§ **Try it**
Transcribe every line of the records verbatim.

§ **Data section**
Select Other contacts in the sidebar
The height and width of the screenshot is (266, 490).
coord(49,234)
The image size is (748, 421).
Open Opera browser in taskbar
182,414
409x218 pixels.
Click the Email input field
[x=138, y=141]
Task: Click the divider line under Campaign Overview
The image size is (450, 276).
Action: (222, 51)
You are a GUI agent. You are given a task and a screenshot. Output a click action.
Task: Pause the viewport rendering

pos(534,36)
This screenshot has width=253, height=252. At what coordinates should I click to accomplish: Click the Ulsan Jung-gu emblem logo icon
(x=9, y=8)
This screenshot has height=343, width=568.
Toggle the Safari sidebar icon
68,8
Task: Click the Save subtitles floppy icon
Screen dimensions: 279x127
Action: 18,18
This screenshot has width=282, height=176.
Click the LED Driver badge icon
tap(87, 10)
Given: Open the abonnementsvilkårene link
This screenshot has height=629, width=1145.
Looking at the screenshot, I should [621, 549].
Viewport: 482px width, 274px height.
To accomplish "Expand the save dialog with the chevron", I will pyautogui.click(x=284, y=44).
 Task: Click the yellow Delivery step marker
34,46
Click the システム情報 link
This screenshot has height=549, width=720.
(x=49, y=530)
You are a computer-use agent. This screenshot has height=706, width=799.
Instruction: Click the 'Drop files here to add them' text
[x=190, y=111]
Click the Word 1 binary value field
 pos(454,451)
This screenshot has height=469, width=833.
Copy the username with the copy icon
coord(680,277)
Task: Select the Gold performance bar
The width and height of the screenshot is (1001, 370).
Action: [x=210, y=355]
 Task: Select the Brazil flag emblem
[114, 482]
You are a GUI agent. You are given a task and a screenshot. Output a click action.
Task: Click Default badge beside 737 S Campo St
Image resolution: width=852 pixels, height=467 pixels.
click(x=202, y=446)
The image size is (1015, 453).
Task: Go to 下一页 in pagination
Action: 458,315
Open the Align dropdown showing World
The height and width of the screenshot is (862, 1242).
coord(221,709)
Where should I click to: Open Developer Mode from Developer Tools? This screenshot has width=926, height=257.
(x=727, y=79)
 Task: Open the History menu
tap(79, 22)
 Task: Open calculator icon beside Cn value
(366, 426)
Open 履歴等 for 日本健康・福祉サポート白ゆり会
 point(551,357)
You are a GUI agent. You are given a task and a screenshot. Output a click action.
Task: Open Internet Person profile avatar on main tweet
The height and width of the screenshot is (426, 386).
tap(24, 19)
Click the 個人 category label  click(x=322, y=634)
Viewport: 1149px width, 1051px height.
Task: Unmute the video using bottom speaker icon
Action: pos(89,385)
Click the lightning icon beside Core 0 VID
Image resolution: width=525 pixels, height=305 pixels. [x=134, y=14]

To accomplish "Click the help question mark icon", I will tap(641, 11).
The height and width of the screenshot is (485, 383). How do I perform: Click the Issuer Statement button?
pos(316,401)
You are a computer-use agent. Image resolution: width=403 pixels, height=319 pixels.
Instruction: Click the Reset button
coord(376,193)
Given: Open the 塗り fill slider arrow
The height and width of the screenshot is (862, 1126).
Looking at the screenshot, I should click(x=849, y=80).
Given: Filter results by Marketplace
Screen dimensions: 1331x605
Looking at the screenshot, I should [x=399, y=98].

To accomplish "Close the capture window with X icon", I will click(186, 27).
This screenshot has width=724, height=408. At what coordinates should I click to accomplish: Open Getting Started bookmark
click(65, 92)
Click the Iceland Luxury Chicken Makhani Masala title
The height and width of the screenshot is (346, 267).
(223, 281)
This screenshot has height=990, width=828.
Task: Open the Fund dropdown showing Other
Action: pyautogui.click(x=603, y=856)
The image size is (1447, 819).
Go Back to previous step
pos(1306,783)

§ **Expected output**
Select Other contacts in the sidebar
The height and width of the screenshot is (266, 490).
coord(49,234)
The image size is (748, 421).
Open Opera browser in taskbar
182,414
409x218 pixels.
Click the Email input field
[x=138, y=141]
Task: Click the divider line under Campaign Overview
The image size is (450, 276).
Action: (222, 51)
You are a GUI agent. You are given a task and a screenshot. Output a click action.
Task: Pause the viewport rendering

pos(534,36)
This screenshot has width=253, height=252. At what coordinates should I click to accomplish: Click the Ulsan Jung-gu emblem logo icon
(x=9, y=8)
This screenshot has height=343, width=568.
Toggle the Safari sidebar icon
68,8
Task: Click the Save subtitles floppy icon
Screen dimensions: 279x127
Action: 18,18
This screenshot has width=282, height=176.
Click the LED Driver badge icon
tap(87, 10)
Given: Open the abonnementsvilkårene link
This screenshot has height=629, width=1145.
Looking at the screenshot, I should [621, 549].
Viewport: 482px width, 274px height.
To accomplish "Expand the save dialog with the chevron", I will pyautogui.click(x=284, y=44).
 Task: Click the yellow Delivery step marker
34,46
Click the システム情報 link
This screenshot has height=549, width=720.
(x=49, y=530)
You are a computer-use agent. This screenshot has height=706, width=799.
Instruction: Click the 'Drop files here to add them' text
[x=190, y=111]
Click the Word 1 binary value field
 pos(454,451)
This screenshot has height=469, width=833.
Copy the username with the copy icon
coord(680,277)
Task: Select the Gold performance bar
The width and height of the screenshot is (1001, 370).
Action: [x=210, y=355]
 Task: Select the Brazil flag emblem
[114, 482]
You are a GUI agent. You are given a task and a screenshot. Output a click action.
Task: Click Default badge beside 737 S Campo St
Image resolution: width=852 pixels, height=467 pixels.
click(x=202, y=446)
The image size is (1015, 453).
Task: Go to 下一页 in pagination
Action: 458,315
Open the Align dropdown showing World
The height and width of the screenshot is (862, 1242).
coord(221,709)
Where should I click to: Open Developer Mode from Developer Tools? This screenshot has width=926, height=257.
(x=727, y=79)
 Task: Open the History menu
tap(79, 22)
 Task: Open calculator icon beside Cn value
(366, 426)
Open 履歴等 for 日本健康・福祉サポート白ゆり会
 point(551,357)
You are a GUI agent. You are given a task and a screenshot. Output a click action.
Task: Open Internet Person profile avatar on main tweet
The height and width of the screenshot is (426, 386).
tap(24, 19)
Click the 個人 category label  click(x=322, y=634)
Viewport: 1149px width, 1051px height.
Task: Unmute the video using bottom speaker icon
Action: pos(89,385)
Click the lightning icon beside Core 0 VID
Image resolution: width=525 pixels, height=305 pixels. [x=134, y=14]

To accomplish "Click the help question mark icon", I will tap(641, 11).
The height and width of the screenshot is (485, 383). How do I perform: Click the Issuer Statement button?
pos(316,401)
You are a computer-use agent. Image resolution: width=403 pixels, height=319 pixels.
Instruction: Click the Reset button
coord(376,193)
Given: Open the 塗り fill slider arrow
The height and width of the screenshot is (862, 1126).
Looking at the screenshot, I should click(x=849, y=80).
Given: Filter results by Marketplace
Screen dimensions: 1331x605
Looking at the screenshot, I should [x=399, y=98].

To accomplish "Close the capture window with X icon", I will click(186, 27).
This screenshot has width=724, height=408. At what coordinates should I click to accomplish: Open Getting Started bookmark
click(65, 92)
Click the Iceland Luxury Chicken Makhani Masala title
The height and width of the screenshot is (346, 267).
(223, 281)
This screenshot has height=990, width=828.
Task: Open the Fund dropdown showing Other
Action: pyautogui.click(x=603, y=856)
The image size is (1447, 819).
Go Back to previous step
pos(1306,783)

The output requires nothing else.